И принял я зов, и смело
Взялся за руку Христа.
С Ним пошел на то же дело,
На бесплодные места.
И — о чудо! Зреет колос,
Вырос дом на берегу…
И воспел мой громкий голос:
«Все я с Господом могу!»
Тронулась душа Павла. Со всей подробностью он описал в письме свои переживания, беседу с начальником и выразил полное согласие и единодушие с решением Жени: «…довольно Павел». И теперь всегда, в свободное от работы время, он поднимался на памятный «Холм пробуждения», как он его назвал, пел и, в кратком вопле, просил Бога оживить его душу.
В конце лета, придя из тайги, на своей постели Павел увидел объемистый пакет. Почерк на конверте возбудил любопытство: «От кого это?» Затем, взглянув на штамп, пришел в волнение от неприятного предчувствия — письмо было от Кати.
«Павел, мой милый, любимый, дорогой…» — так начиналось оно и все (по содержанию) состояло из признания в любви. Из него Владыкину стало известно, что начальник милиции телеграмму вручил лично ей. В письме она описала, что в 1936 году ее насильно выдали замуж за нелюбимого, который вскоре, оставив ее с двумя детьми, сошелся с другой. Осталась она хорошо материально обеспеченной, и теперь само счастье возвратилось к ней. В письме она выражает желание — выехать к Павлу, хоть на край света, и от него просит единственное: только согласие и адрес, как его найти. Между листами были вложены фотографии двух детей и ее.
Павел вспомнил, как он, во время беседы с Николаем Сергеевичем, вторично осудил себя за телеграмму, хотел взять ее обратно, но утром, простившись с начальником, забыл про нее. Теперь совесть прежним голосом осуждала его: «Не заигрывай с огнем, он опалит тебя».
Начавшееся пробуждение Павла во многом укрепило его дух в борьбе с искушениями. Совершенно чужим, глядело с фотокарточки лицо его прежней невесты; в его сердце с возрастающей силой нарастало раскаяние за совершенный глупый поступок. Он, встав, вышел из палатки и, придя на «Холм пробуждения», исповедал свою вину перед Богом и бывшей невестой. Затем, возвратясь, коротко ответил на письмо:
«Екатерина Григорьевна, я убедительно прошу Вас, простите, что своим неразумным поступком, я воскресил в Вашем сердце прежнее чувство, хотя я не искал, так как прошлое считаю, похороненным навсегда. Вы ошибаетесь. Единственное, что я хотел: храня добрую память о Вас, как приятном для меня человеке, через милицию узнать — живы ли Вы? На вашу просьбу и признание я отвечаю, что к прошлому возврата больше нет, хотя я, спустя столько лет, остаюсь холостяком. Вы никогда не можете быть моей женой, если бы Вы даже были одиноки. Наши пути совершенно противоположны. Единственное, что предложу Вам: взаимно сохранить добрую память и обо мне; и никакой переписки мы с Вами поддерживать не можем. Самым лучшим мужем для Вас может быть только тот, с кем Вы сошлись в 1936 году (если бы Вы с ним помирились), а также самым любящим отцом Ваших деток.
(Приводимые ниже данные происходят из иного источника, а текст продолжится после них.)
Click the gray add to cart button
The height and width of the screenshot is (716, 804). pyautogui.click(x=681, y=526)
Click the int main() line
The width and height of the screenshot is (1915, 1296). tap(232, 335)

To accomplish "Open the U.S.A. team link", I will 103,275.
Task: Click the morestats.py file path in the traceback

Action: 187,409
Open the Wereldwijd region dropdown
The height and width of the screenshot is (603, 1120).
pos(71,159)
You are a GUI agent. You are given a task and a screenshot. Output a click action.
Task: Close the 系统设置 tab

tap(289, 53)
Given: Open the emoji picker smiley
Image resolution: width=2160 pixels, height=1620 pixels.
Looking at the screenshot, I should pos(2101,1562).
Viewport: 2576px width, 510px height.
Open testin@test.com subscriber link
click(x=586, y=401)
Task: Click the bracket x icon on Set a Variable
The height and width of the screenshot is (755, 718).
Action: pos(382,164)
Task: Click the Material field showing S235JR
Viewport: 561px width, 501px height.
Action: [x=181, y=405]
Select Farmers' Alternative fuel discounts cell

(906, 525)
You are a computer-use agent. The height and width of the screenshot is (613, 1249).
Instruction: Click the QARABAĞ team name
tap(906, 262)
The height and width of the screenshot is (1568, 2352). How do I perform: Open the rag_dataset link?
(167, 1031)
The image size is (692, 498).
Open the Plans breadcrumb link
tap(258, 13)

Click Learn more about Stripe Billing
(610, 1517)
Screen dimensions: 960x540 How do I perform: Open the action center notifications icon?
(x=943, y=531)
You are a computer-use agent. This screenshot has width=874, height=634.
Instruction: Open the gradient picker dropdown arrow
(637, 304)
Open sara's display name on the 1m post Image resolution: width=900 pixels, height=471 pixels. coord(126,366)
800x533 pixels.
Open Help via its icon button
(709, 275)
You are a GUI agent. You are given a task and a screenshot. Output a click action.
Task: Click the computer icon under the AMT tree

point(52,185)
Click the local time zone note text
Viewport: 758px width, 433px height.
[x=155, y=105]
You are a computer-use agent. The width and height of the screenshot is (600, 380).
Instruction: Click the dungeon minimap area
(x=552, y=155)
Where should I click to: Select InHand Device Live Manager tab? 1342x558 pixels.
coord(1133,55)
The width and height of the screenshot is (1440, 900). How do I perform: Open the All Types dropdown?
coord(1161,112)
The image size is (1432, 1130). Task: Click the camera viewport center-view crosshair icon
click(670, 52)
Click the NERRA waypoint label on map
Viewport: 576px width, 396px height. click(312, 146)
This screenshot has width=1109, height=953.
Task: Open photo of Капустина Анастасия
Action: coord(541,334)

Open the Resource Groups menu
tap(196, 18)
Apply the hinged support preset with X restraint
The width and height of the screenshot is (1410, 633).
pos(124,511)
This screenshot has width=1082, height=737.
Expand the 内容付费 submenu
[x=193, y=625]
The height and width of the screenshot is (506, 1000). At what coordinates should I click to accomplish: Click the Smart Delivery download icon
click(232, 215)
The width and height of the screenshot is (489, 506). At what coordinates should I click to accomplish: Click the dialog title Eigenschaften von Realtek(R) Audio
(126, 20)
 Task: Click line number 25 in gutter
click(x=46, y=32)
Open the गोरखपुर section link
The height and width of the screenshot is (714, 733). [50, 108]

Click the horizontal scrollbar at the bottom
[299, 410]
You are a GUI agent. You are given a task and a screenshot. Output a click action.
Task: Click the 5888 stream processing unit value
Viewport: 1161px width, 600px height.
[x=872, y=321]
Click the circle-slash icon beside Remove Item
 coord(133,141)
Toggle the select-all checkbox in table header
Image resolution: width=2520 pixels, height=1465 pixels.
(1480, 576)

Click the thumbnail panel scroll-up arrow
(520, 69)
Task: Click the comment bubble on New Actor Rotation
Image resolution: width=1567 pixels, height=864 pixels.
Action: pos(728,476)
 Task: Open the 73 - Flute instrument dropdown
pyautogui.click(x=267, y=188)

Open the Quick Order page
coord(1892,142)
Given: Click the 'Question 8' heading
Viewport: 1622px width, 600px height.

Обратного адреса Вам не даю, фотографии с письмом возвращаю обратно. Прощаю Вас, простите и Вы меня. Павел».
* * *
Осенью первым, кого встретил Владыкин, возвращаясь в Усть-Омчуг, был Комаров. Встретились они родными и несколько духовно обновленными. С первых же слов Женя порадовал друга тем, что Москва разрешила приезд жены с дочерью, что дома уже начались отчаянные сборы, что сестра Наташа (их близкий друг и подруга Лиды) приветствует всех братьев-узников, принимает самое деятельное участие в сборах и проводах, и наказала Лиде: как можно скорее, возвратить дорогого, уважаемого Женю обратно в Ташкент.
Это было очень важным событием в отделе. Все без исключения пожелали радостной встречи Комарову с женой и ожидали ее.
Не остался в обиде и Владыкин. За отличные успехи в выполнении проекта и плана исследовательских работ, Павла откомандировали в Магадан, на курсы усовершенствования, чему он был очень рад, надеясь все-таки, оттуда выехать на материк. По сравнению с 1937 годом, Магадан был неузнаваем, и Павел, по прибытии, с большим желанием, до усталости бродил по его улочкам, наблюдая за городской жизнью, которую покинул почти десять лет назад. Начавшаяся зима показалась для него удивительно мягкой; ни лютых морозов, ни убийственной пурги не было и в помине. Весь ноябрь месяц бухту Нагаево бороздили океанские теплоходы, местные катера и разные суда военного флота, оставляя за собой длинные гряды дробленного льда.
Подолгу, с наслаждением Павел наблюдал за всем происходящим вокруг, что, в какой-то мере, помогало ему забыться от пережитого, да и от диких пейзажей тайги.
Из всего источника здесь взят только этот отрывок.